PROBLEM TO WORK ON: The lines below that include "screenshot" are to be found and copied.

PROVIDED ENTRIES:
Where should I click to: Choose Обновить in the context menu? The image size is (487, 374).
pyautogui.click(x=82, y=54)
--
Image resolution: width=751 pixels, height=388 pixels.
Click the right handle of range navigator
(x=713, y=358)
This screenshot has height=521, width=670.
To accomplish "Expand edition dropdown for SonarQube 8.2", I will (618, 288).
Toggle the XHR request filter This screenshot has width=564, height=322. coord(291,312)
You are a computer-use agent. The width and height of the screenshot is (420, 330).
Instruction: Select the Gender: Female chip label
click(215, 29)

RESPONSE:
This screenshot has height=521, width=670.
Toggle the XHR request filter This screenshot has width=564, height=322. coord(291,312)
You are a computer-use agent. The width and height of the screenshot is (420, 330).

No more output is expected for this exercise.